Estados Unidos: el presidente Donald Trump ordena bombardear a Irán a “niveles nunca vistos”; si sufre algún atentado

La advertencia se produce en medio de una nueva escalada de tensiones entre Washington y Teherán.

Estados Unidos: el presidente Donald Trump ordena bombardear a Irán a “niveles nunca vistos”; si sufre algún atentado

El mandatario estadounidense Donald Trump advirtió que ha dado instrucciones al Pentágono para bombardear a Irán “a niveles nunca antes vistos” en caso de que él sea asesinado como resultado de un complot perpetrado por la República Islámica. Esta declaración se produjo en una entrevista concedida a The New York Post, en la que Trump subrayó la gravedad de la amenaza que representa Teherán para su persona y para Estados Unidos.

“Llevo mucho tiempo en su lista. Es a lo que nos enfrentamos”, afirmó Trump, dejando claro que su figura ha sido un objetivo prioritario para Irán desde hace años. En sus palabras, el presidente señaló que, en caso de que algo le suceda, ha ordenado responder con una fuerza militar sin precedentes contra Irán: “He dejado instrucciones: si pasa algo, que los bombardeen literalmente a niveles que nunca antes hayan visto”. Esta advertencia refleja la elevada tensión entre ambas naciones y la disposición de Estados Unidos a tomar medidas extremas si se vulnera su seguridad.

La advertencia del mandatario republicano se dio luego de reportes en la prensa que sugerían que Israel había alertado a Washington sobre un posible nuevo plan iraní para asesinarlo. Sin embargo, Trump matizó estas informaciones y aseguró que no existe un complot reciente: “No, no. Israel no ha dicho nada. No, no”, comentó tajantemente. A pesar de ello, recordó que Irán lo considera un adversario desde hace tiempo y expresó cierta resignación al respecto: “He estado en el número uno durante mucho tiempo, y así es la vida, ¿sabes?”. Además, en un tono irónico y quizá melancólico, agregó al ser consultado sobre un eventual atentado contra su vida: “Espero que me echen de menos”.

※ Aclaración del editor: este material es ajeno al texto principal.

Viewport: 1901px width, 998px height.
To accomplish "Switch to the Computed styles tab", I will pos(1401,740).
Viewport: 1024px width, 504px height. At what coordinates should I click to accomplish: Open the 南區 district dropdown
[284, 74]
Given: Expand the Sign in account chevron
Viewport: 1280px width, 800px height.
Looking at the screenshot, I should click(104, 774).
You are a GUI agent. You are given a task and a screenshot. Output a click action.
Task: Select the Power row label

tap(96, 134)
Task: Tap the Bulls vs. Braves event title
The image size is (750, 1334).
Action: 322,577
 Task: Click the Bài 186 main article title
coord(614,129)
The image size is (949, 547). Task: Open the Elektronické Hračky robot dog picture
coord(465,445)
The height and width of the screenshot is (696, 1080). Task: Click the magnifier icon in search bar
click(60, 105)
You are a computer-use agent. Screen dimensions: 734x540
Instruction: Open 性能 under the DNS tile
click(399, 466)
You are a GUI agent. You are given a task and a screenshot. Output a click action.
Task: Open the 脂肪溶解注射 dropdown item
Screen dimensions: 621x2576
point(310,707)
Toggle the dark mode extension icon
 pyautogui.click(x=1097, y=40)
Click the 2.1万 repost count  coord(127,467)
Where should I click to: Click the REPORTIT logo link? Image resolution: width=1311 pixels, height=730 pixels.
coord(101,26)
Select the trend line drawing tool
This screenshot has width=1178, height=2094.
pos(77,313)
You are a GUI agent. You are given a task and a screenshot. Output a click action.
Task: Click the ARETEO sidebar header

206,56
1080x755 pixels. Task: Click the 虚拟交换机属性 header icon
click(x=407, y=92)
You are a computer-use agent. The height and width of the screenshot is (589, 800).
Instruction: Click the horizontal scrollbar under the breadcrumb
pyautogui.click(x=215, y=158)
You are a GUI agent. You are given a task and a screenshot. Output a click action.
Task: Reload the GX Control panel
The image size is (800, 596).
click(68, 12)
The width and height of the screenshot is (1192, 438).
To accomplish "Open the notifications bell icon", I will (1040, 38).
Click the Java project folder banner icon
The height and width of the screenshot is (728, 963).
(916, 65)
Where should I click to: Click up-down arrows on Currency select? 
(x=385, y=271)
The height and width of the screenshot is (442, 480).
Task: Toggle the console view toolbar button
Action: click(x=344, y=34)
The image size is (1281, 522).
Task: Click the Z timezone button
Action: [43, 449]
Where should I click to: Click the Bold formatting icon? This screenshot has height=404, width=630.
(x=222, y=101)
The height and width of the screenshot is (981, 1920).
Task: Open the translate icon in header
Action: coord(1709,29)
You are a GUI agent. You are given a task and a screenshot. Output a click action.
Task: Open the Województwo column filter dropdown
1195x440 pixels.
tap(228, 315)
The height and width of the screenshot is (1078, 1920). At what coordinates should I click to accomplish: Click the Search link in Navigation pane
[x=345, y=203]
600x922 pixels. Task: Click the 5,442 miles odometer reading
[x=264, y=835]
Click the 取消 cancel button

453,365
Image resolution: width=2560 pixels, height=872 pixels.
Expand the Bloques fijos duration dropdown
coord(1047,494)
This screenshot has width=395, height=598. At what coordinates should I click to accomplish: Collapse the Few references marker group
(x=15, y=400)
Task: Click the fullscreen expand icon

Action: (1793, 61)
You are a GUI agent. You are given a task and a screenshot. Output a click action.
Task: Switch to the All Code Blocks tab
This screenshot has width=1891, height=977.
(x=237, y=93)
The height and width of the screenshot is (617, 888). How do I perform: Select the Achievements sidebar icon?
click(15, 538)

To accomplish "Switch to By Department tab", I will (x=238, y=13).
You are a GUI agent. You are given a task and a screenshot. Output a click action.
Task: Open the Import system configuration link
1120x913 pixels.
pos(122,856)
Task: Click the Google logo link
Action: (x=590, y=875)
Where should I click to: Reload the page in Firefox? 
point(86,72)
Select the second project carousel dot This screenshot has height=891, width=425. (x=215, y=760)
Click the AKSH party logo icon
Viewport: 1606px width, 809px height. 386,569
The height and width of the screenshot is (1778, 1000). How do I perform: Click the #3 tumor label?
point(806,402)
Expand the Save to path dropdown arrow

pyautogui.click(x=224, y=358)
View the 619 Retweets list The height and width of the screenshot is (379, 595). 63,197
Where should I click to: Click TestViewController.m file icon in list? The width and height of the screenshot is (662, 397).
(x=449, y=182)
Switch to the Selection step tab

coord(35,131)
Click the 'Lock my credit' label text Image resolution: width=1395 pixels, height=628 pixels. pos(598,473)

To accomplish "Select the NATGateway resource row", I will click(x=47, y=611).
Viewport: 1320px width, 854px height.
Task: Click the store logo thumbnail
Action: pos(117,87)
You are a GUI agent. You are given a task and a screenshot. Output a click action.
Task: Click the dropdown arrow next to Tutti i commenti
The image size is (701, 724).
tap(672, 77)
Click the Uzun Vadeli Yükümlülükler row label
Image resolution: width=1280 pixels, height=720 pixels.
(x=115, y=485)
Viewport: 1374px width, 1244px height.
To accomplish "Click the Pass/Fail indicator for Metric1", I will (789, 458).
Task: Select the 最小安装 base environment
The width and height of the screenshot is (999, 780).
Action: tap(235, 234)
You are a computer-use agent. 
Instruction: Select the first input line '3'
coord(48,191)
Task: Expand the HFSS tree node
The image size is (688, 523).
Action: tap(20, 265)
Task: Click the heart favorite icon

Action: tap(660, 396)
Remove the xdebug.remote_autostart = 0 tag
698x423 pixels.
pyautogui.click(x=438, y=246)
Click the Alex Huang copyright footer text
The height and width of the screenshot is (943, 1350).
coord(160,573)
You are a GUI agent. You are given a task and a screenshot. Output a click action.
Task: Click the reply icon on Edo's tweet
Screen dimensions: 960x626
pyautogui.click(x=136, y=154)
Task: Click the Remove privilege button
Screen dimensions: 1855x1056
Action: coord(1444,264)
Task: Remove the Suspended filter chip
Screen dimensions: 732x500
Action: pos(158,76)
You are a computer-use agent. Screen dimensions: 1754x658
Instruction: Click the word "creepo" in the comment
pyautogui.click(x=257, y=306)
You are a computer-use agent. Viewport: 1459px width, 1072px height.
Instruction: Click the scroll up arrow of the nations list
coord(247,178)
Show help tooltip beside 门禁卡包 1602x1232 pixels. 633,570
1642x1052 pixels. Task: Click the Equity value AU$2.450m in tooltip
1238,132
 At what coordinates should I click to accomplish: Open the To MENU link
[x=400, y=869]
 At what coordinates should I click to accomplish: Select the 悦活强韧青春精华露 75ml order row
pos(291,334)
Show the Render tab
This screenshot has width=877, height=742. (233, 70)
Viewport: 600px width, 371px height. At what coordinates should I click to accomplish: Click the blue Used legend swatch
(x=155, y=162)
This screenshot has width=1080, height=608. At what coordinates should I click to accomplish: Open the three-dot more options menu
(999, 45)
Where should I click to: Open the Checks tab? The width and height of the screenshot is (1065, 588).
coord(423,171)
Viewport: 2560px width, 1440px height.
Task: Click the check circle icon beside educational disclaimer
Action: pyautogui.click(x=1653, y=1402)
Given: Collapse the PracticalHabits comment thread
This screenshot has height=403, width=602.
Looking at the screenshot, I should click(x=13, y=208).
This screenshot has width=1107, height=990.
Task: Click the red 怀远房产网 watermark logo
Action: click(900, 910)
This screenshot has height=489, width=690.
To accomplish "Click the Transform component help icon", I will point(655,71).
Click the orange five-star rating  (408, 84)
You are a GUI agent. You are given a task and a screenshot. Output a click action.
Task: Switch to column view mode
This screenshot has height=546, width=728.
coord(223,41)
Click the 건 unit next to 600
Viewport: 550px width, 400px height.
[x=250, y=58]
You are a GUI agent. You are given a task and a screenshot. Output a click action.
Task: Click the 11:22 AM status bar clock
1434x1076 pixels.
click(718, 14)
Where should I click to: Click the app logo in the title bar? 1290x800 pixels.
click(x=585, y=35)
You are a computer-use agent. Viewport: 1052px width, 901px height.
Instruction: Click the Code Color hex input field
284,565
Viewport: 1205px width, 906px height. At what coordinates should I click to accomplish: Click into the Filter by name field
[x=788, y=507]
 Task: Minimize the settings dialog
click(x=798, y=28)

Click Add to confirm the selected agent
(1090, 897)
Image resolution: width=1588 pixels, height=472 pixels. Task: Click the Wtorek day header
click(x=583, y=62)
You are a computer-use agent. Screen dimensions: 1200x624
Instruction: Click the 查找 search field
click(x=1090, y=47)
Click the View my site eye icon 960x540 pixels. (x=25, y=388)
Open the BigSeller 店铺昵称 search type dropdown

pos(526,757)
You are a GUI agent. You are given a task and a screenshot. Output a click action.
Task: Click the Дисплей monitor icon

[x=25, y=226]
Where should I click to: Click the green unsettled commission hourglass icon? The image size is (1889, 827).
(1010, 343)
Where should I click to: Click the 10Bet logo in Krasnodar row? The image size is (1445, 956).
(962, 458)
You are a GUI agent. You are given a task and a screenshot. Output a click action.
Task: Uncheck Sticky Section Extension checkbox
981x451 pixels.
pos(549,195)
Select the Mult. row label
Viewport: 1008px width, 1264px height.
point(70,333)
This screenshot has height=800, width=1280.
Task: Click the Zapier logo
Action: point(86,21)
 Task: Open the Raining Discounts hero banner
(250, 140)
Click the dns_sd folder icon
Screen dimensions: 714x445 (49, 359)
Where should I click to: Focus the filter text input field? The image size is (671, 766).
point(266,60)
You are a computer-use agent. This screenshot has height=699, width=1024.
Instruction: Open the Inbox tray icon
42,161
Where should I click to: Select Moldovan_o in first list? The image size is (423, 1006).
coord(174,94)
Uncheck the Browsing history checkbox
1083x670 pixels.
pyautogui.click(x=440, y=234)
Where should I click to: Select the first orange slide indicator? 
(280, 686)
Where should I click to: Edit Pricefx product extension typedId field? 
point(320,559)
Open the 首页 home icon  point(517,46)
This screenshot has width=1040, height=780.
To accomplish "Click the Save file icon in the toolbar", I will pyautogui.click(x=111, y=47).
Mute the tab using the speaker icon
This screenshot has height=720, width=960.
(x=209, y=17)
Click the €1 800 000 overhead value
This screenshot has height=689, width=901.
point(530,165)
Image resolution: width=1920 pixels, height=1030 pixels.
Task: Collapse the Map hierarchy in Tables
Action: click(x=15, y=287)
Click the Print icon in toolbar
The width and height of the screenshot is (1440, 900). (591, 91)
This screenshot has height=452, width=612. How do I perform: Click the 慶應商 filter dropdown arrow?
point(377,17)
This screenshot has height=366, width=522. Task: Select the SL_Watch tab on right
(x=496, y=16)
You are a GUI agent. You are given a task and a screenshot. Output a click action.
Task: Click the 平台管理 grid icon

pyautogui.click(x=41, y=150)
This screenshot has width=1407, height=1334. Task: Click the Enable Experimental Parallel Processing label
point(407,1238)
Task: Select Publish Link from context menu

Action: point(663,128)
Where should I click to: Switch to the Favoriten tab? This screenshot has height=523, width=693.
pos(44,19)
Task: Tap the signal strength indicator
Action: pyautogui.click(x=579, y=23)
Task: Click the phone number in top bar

Este episodio se enmarca dentro de una escalada sostenida de tensiones entre Washington y Teherán, caracterizada por enfrentamientos militares recientes y amenazas cruzadas que han diluido el alto el fuego alcanzado apenas el mes anterior. La dinámica entre ambos países sigue siendo altamente volátil, con episodios violentos que amenazan con desatar un conflicto mayor en la región.

Cabe recordar que Trump ya había reconocido públicamente durante su participación en la cumbre de la OTAN celebrada en Turquía que él es uno de los principales objetivos de Irán. Relacionó estas amenazas directamente con el asesinato del general iraní Qasem Soleimani en 2020, una operación militar que ordenó durante su primer mandato presidencial y que marcó un punto crítico en las relaciones entre Estados Unidos e Irán. La eliminación de Soleimani, una figura clave dentro de la estructura de poder iraní, desató una ola de represalias y aumentó la animosidad entre ambas naciones.

Por otro lado, en un contexto de alta tensión, Irán enterró recientemente al líder supremo Alí Jameneí, fallecido en un bombardeo el primer día de la ofensiva lanzada conjuntamente por Estados Unidos e Israel contra la República Islámica, el pasado 28 de febrero. Este acontecimiento ha generado incertidumbre respecto al futuro político y estratégico de Irán, dado que la sucesión de poder recae en su hijo Mojtaba Jameneí, quien no ha aparecido en público desde el mismo 28 de febrero ni desde que fue designado líder supremo el 8 de marzo. Sobre su estado de salud y condiciones actuales circulan variados rumores, aumentando el misterio en torno a la estabilidad interna en Teherán.

En definitiva, la situación en el Medio Oriente continúa siendo extremadamente delicada. Las declaraciones de Donald Trump evidencian la persistente amenaza que supone Irán para Estados Unidos y el nivel de respuesta que Washington está dispuesto a emplear ante cualquier agresión. A su vez, la transición en el liderazgo iraní y los recientes ataques militares minan la posibilidad de una desescalada inmediata. En este escenario, la comunidad internacional observa con preocupación cómo se desarrolla esta confrontación entre dos potencias que podrían desencadenar consecuencias a nivel global si la crisis no se maneja con cautela y diálogo efectivo.